I unabashedly confess that I made a lot of money on tech stocks in the 90s. I'm a techie, and I knew what to buy and when to sell. It's like Las Vegas, except a little pertinent knowledge doesn't help you when you've bet hard 8s on the craps table, but it is extraordinarily valuable when wagering on technology stocks.
It is wagering. Don't fool yourself. And there's nothing wrong with it, any more than there's something wrong with making a reservation at the Wynn and fiddling with your mad money. At the Wynn, they ply you with free refreshing adult beverages. In the NASDAQ, the wins are bigger, but there's no free booze.
The NASDAQ lost a quarter of its value in one day when the internet stock bubble imploded. Most of the problem was that technology companies are long on ideas and programmers from India, and very short on physical assets. So when they die, there's not a lot of wreckage for the investors to divide up.

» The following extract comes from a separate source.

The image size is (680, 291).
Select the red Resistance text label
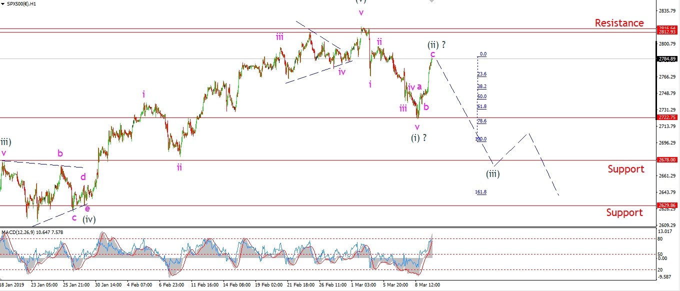(x=619, y=23)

The ever so helpful government came up with the Sarbanes–Oxley Act to keep asset-light companies from achieving pre-IPO valuations way out of line with reality. The law is so complex in its reporting requirements that pretty much every compliance person admits that he doesn't understand every facet, and stays up nights planning his shuffle off this mortal coil rather than go to prison for something that honestly isn't his fault.
This noble government effort has crashed and burned. Facebook IPO'ed today, closing 16 cents above the offering price, and valuing the company at $105 billion.
Wow. That's a lot of money, but not a whole lot of payoff for the investors. Everybody and his brother wanted to be part of this stock offering, and there was no tangible surge.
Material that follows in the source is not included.